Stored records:
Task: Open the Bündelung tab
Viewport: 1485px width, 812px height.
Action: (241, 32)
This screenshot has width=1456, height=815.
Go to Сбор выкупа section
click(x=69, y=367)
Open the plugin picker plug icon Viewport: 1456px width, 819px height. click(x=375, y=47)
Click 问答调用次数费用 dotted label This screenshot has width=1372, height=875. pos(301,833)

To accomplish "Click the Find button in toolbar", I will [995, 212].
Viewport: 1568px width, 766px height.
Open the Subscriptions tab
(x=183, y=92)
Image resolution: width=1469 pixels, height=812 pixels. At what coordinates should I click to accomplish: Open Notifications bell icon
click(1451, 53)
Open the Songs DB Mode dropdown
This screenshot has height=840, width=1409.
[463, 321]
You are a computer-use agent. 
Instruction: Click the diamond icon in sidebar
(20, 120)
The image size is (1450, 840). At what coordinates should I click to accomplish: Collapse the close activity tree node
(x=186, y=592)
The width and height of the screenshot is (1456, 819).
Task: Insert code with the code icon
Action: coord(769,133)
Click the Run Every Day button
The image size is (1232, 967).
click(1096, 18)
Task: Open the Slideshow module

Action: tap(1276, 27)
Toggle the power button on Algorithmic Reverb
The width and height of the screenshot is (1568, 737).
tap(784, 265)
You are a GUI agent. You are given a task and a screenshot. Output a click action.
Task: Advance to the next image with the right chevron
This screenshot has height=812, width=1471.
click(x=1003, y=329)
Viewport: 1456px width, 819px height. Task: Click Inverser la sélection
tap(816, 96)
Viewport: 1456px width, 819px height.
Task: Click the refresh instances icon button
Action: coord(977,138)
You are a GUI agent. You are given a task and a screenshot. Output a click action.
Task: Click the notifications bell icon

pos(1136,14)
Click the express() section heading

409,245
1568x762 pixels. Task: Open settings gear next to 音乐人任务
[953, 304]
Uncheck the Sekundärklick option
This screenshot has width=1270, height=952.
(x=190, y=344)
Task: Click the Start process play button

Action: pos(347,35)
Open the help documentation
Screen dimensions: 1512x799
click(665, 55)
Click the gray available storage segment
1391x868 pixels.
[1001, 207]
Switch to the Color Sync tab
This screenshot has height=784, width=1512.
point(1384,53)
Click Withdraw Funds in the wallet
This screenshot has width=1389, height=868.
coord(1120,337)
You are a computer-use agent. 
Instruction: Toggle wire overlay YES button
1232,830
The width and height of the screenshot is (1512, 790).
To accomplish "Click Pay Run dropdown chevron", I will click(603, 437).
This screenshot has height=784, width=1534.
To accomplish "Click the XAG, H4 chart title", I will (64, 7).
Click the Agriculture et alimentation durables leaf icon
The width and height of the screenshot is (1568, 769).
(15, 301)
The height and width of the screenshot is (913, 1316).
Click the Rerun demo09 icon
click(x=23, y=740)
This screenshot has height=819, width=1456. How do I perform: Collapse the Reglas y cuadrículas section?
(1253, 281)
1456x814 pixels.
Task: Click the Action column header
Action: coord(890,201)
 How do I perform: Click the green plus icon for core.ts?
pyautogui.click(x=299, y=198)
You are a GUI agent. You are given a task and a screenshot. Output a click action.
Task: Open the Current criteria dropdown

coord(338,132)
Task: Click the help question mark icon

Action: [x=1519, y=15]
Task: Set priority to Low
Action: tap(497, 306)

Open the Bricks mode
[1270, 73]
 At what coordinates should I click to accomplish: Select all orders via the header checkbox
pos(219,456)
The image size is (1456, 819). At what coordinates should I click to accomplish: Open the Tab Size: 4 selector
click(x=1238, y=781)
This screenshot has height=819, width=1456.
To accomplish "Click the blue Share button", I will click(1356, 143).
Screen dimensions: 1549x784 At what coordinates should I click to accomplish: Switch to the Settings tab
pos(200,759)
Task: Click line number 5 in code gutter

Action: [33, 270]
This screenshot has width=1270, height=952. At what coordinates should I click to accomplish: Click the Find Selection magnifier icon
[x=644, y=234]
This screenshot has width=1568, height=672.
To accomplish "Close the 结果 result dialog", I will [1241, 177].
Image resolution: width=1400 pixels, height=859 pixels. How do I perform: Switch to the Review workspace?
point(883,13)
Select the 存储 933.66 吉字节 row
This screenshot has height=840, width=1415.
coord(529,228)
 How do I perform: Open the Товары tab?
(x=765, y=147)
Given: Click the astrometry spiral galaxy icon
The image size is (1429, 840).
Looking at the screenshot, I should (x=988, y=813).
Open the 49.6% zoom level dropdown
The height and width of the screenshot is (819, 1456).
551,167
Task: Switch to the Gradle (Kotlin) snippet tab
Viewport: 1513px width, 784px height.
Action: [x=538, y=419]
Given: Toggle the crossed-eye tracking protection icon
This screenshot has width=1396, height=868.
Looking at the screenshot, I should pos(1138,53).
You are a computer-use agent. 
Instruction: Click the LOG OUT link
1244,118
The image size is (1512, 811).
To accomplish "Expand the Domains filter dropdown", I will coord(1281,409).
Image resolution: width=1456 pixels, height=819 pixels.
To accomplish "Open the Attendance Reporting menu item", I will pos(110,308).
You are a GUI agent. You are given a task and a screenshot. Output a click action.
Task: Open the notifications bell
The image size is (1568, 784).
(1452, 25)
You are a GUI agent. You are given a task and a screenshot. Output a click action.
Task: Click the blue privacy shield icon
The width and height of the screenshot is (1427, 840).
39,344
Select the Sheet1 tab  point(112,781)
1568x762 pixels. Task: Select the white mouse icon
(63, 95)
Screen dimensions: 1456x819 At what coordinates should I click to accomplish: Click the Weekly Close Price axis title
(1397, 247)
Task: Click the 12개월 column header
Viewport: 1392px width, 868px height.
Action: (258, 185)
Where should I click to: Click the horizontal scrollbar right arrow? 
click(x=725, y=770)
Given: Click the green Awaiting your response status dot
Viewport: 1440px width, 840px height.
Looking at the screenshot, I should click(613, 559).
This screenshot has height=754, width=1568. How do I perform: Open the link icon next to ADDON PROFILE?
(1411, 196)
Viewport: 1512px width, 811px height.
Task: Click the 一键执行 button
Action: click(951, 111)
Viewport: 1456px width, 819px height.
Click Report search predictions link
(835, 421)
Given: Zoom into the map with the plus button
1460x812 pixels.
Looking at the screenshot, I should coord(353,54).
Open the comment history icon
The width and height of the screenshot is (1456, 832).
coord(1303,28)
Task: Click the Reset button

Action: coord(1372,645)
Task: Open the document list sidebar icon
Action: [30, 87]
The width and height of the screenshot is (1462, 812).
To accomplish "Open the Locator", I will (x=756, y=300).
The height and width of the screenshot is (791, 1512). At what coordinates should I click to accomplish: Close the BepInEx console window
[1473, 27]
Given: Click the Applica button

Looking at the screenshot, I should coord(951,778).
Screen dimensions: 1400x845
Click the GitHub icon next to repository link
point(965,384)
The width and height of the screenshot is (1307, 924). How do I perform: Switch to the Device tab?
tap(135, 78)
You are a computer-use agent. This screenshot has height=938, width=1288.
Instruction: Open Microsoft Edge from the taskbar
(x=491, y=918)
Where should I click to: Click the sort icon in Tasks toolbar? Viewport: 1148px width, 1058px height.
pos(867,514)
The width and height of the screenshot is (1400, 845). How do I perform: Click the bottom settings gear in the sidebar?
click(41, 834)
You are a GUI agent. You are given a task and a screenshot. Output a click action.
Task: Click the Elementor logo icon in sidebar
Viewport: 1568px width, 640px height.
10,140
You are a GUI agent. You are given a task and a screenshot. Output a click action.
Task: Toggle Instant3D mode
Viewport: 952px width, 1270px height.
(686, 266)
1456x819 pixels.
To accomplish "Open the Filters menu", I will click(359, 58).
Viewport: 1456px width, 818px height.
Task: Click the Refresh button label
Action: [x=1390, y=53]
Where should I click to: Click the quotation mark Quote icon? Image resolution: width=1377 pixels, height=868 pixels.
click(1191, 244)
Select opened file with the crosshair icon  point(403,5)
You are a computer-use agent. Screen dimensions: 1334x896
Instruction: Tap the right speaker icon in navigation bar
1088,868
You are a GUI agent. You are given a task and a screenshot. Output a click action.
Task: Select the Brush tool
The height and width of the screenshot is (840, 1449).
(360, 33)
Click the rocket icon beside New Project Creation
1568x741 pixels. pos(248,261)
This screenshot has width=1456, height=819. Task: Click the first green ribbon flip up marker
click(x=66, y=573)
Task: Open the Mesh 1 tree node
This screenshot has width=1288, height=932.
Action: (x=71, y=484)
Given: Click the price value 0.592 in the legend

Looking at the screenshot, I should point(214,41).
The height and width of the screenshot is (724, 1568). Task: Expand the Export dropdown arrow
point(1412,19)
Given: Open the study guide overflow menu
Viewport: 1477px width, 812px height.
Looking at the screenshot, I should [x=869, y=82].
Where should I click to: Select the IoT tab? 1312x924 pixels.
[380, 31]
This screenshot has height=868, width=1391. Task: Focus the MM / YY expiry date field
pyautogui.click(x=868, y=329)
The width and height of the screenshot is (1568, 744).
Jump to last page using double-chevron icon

(WHAT IS BEING ASKED): Say, as a bare number, how many lines above contain the word "chevron".

(ANSWER AREA): 3